We are all familiar with perspective in art. Think of drawing straight railroad tracks running off into the imagined distance. The 3D effect occurs on a 2D surface, but the mind sees “distance” and a third dimension because of the artist’s use of a vanishing point, orthogonals (parallel lines), and a horizon line.
Maybe we should all become Filippo Brunelleschi, the fifteenth-century architect who drew the Baptistery of Florence and then checked his drawing for its ability to capture for the viewer the three dimensions of that building. In a little experiment, he drew the building, put a hole in his canvas, put a hole in a mirror, and looked through the back of the canvas and through the hole in the mirror to compare the mirror’s reflection of his drawing with the actual building he saw through the holes in the canvas and mirror.*
As we look at someone we have previously seen only in a flat 2D manner, let’s put the person on an imaginary vanishing point, something like the point that centers Christ at the table in Leonardo DaVinci’s Last Supper fresco.
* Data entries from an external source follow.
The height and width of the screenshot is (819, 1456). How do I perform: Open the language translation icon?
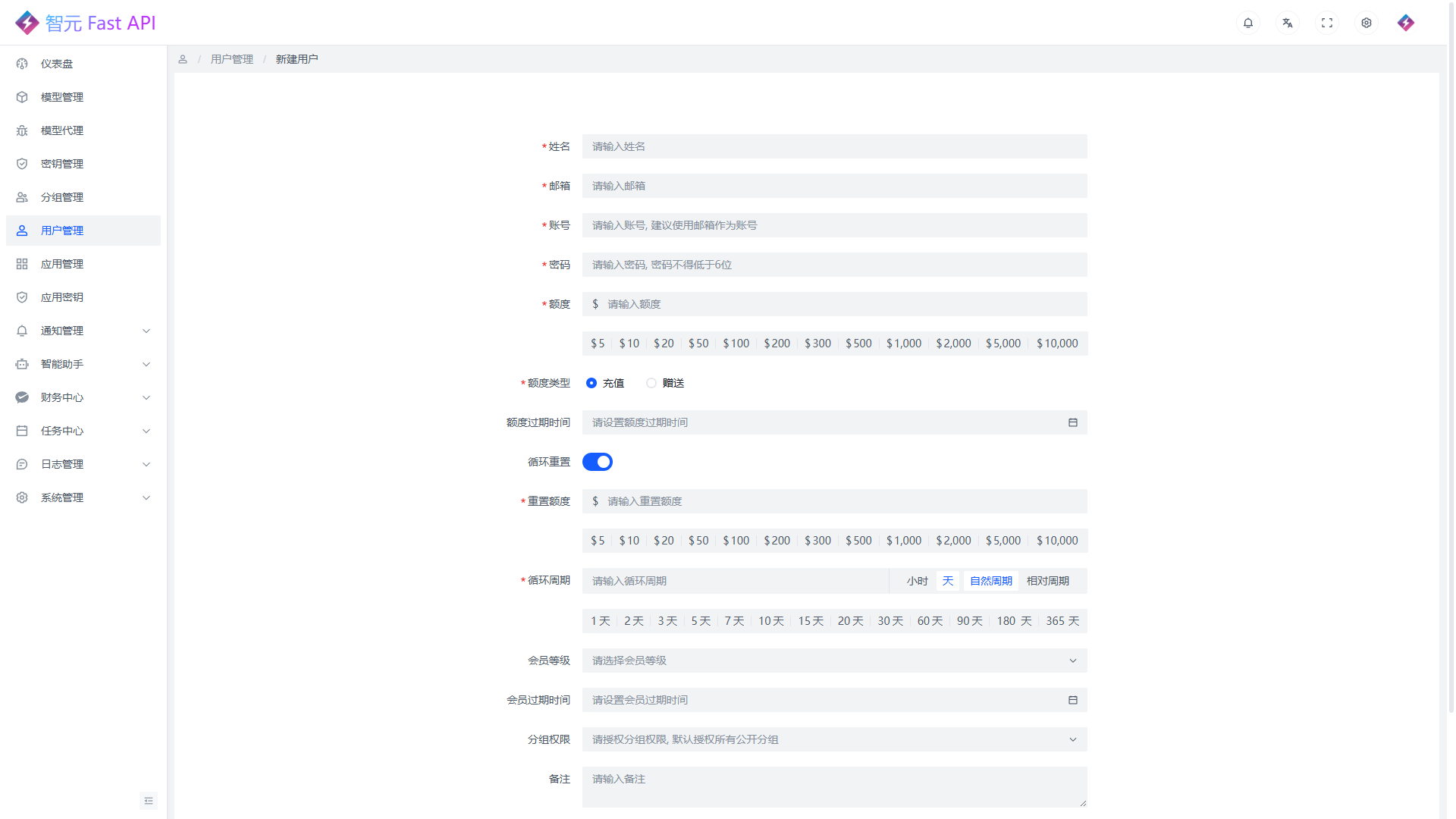(x=1287, y=23)
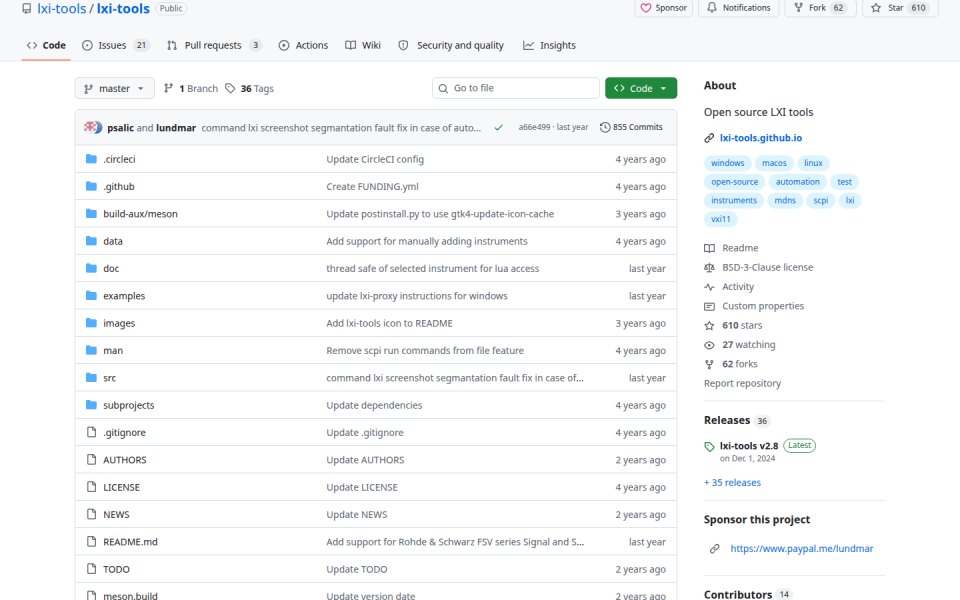Open the Pull requests tab
Image resolution: width=960 pixels, height=600 pixels.
pyautogui.click(x=214, y=45)
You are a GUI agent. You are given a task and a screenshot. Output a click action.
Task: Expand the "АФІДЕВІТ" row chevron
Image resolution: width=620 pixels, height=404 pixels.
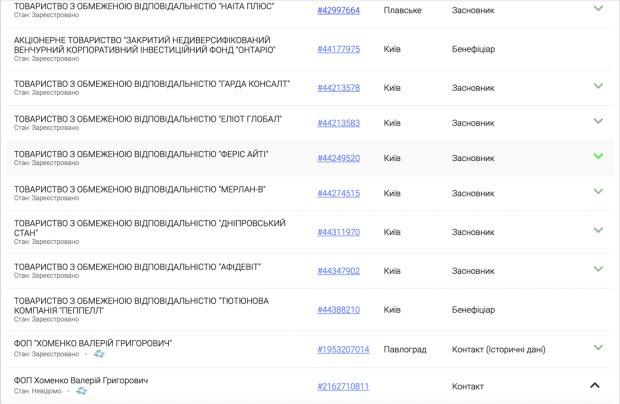[598, 269]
You know that you probably want others to see you in your complex three-dimensional perspective, noting all the nuances of your complex personality. Why shouldn’t you attempt to see others in the same way?
Time to start drawing people as 3D entities. Your view of them will become more realistic. After all, you don’t want to be stereotyped as one whose vision of others and the world around you is no more complex than that of an ancient cave artist, do you?